# Exercise description
On how many lines of these entries does the word "response" occur? State the number alone.

# Provided records
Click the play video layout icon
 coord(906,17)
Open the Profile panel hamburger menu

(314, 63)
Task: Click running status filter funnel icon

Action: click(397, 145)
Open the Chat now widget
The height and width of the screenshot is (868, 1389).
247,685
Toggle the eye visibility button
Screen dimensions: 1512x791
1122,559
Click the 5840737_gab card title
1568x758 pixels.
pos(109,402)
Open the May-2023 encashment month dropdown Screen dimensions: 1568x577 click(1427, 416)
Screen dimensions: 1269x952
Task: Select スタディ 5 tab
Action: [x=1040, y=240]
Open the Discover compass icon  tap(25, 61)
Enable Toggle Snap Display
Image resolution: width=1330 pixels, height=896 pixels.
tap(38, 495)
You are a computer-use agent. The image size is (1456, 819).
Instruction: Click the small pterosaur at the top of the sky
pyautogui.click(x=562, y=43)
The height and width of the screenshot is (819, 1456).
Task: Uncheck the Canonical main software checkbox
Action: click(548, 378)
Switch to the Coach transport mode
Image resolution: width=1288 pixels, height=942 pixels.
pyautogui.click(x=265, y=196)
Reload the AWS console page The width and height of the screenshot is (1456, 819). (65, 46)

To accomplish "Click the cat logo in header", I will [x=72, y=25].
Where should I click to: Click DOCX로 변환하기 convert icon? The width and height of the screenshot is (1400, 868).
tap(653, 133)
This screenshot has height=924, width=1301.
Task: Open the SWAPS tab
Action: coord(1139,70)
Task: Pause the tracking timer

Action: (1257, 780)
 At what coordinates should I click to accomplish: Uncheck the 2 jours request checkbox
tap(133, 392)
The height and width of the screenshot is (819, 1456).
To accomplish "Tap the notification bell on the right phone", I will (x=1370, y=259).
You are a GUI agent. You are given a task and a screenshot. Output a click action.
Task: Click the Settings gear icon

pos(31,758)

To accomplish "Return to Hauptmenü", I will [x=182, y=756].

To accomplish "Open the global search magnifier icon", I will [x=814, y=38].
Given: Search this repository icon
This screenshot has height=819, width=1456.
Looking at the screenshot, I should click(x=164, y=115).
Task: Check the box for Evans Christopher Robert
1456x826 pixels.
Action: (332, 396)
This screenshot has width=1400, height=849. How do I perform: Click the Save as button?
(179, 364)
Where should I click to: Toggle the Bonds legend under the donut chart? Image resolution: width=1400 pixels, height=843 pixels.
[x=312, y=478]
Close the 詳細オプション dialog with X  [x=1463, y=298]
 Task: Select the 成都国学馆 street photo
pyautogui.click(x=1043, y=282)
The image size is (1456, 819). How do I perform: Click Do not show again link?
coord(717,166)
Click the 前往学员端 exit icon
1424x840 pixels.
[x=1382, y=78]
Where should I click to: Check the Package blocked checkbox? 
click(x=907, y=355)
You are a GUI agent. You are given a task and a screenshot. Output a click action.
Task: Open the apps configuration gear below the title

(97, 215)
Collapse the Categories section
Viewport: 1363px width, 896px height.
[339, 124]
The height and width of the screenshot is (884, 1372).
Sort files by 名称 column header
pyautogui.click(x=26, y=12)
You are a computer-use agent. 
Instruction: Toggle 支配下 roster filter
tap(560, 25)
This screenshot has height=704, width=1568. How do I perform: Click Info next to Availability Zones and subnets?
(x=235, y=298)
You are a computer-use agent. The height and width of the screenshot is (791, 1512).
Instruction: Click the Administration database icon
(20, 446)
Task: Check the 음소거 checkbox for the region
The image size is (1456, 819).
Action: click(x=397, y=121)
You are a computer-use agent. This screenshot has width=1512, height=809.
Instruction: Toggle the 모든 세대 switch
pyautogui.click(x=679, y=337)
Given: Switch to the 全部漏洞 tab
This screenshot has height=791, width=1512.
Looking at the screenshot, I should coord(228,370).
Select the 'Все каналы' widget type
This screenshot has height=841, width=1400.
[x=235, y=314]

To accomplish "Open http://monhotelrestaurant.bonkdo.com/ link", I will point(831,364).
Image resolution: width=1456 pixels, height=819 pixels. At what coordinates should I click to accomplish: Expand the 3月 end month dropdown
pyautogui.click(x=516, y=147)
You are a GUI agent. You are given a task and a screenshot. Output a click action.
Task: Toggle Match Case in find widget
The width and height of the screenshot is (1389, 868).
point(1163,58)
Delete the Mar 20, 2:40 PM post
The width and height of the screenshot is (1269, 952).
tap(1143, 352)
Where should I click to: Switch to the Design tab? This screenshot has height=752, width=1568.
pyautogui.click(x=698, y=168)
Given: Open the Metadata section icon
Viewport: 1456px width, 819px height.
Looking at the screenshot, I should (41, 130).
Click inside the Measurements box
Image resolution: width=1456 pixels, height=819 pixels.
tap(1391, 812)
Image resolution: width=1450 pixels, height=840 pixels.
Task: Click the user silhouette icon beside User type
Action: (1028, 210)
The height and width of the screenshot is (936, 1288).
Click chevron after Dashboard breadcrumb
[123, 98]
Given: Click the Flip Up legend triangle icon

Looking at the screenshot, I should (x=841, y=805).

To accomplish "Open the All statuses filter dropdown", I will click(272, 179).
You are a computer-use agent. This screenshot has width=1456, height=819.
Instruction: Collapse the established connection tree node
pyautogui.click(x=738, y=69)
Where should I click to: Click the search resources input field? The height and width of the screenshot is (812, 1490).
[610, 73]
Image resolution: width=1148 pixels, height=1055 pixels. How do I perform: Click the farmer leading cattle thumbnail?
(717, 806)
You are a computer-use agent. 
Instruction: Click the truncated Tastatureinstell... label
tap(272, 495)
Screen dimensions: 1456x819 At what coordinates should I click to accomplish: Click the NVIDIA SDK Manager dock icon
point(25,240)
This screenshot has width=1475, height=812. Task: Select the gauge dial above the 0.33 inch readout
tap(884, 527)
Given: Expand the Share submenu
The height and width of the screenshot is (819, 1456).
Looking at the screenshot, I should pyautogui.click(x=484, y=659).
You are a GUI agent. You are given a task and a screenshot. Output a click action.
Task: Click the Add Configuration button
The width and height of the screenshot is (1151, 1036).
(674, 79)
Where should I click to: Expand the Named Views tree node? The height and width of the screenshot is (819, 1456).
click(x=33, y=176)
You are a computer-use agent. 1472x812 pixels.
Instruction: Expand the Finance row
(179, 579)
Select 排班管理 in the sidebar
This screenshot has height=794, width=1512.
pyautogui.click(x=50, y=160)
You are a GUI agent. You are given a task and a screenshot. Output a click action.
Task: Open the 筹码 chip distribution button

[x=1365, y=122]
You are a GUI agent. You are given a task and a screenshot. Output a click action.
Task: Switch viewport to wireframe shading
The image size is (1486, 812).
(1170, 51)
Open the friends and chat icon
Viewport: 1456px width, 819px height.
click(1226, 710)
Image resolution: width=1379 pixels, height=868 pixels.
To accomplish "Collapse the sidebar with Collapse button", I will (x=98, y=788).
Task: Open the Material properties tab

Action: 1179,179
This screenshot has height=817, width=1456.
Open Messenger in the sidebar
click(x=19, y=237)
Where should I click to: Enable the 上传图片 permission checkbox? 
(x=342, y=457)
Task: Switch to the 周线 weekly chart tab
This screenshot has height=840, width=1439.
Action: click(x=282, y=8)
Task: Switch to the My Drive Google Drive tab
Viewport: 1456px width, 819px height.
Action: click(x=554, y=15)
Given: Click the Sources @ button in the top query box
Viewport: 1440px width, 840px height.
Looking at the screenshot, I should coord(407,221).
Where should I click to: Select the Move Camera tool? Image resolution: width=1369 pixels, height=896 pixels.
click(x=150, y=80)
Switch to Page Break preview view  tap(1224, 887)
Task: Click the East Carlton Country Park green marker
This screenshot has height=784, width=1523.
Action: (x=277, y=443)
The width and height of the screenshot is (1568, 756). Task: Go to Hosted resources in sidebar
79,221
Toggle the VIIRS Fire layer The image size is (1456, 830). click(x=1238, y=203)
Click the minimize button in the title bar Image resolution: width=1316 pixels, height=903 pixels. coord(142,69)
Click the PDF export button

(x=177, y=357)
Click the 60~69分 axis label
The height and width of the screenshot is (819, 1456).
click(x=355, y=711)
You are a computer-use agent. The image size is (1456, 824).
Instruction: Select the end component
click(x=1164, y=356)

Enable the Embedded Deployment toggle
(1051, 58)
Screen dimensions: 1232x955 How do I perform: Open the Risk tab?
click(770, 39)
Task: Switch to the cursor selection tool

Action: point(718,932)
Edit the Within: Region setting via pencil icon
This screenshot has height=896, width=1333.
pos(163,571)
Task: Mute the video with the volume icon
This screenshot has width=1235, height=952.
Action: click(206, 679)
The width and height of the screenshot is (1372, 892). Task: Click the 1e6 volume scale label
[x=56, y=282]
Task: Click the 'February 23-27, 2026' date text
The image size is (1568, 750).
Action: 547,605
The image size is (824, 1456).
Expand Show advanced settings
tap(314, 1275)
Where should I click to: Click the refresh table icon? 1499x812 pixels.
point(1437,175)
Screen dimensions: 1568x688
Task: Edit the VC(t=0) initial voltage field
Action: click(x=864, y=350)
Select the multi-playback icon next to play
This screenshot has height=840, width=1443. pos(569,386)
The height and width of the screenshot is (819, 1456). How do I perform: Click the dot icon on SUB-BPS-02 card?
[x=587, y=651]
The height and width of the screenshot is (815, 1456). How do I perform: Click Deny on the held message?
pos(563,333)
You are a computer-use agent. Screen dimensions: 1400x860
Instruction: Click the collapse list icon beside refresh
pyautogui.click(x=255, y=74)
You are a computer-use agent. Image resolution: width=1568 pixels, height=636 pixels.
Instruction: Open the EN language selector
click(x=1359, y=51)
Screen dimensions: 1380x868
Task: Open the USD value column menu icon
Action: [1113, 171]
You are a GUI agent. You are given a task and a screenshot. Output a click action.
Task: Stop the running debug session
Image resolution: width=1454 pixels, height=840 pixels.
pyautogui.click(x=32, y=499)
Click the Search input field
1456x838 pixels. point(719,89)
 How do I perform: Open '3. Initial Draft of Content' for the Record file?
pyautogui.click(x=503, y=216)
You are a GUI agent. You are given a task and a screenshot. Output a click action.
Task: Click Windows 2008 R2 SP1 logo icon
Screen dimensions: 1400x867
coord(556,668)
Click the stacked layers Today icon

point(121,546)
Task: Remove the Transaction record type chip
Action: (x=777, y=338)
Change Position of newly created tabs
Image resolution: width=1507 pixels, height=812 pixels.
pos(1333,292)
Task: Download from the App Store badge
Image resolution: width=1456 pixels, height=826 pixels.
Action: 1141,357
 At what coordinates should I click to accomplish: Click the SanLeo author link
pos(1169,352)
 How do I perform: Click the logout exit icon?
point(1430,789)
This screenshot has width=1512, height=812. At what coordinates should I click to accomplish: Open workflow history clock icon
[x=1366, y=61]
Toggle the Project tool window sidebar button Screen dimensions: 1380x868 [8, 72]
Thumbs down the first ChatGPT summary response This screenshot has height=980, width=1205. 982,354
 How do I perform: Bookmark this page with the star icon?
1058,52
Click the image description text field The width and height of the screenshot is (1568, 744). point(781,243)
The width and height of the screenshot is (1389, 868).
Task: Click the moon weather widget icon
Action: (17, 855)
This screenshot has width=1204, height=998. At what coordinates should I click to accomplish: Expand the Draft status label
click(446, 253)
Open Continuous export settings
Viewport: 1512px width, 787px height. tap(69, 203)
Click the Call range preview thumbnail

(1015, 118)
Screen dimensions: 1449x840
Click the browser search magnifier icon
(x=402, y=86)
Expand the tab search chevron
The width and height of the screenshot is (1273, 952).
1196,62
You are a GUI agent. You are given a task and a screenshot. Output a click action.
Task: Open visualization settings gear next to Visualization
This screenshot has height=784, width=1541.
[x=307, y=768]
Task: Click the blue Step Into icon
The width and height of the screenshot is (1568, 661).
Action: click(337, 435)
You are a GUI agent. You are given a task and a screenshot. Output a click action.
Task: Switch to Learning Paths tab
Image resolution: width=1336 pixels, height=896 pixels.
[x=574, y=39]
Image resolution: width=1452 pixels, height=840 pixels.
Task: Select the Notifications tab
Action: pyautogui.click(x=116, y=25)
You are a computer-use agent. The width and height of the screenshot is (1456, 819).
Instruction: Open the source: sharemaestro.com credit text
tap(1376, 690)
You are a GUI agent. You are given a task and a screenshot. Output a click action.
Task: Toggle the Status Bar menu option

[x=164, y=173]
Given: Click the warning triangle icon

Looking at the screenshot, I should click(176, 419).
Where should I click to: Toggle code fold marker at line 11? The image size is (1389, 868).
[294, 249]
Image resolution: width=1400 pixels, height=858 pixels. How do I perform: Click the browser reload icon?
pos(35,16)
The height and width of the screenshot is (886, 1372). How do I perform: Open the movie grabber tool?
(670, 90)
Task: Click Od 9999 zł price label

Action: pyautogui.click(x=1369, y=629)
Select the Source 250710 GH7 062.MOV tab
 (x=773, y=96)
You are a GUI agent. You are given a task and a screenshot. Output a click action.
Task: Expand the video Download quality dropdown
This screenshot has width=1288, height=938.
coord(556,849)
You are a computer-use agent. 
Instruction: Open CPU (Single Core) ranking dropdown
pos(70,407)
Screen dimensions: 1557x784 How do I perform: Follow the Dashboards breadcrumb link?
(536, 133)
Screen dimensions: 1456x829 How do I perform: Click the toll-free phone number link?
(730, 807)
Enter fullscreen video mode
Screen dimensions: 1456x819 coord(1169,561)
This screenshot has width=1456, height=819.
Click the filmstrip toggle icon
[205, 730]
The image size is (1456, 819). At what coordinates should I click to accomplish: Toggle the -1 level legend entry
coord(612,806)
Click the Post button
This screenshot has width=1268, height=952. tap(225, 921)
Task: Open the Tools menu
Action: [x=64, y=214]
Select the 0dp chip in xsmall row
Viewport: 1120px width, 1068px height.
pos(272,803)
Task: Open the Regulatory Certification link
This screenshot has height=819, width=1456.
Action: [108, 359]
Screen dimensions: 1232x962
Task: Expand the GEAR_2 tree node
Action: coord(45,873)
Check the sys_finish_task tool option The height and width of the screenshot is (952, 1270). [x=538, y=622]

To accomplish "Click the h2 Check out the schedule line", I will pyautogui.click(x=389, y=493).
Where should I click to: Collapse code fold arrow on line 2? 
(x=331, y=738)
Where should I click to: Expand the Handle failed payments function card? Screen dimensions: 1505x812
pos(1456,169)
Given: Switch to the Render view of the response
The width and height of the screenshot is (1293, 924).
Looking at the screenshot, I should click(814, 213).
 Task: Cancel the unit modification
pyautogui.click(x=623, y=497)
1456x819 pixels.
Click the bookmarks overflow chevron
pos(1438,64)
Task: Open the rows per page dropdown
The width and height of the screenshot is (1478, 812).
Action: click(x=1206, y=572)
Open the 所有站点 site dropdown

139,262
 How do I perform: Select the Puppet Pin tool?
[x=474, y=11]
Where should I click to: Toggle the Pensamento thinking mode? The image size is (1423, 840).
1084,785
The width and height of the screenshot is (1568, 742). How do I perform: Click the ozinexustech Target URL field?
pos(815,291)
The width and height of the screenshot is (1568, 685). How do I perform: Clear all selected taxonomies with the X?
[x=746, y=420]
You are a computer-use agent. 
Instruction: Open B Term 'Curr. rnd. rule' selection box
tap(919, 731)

# Answer below
2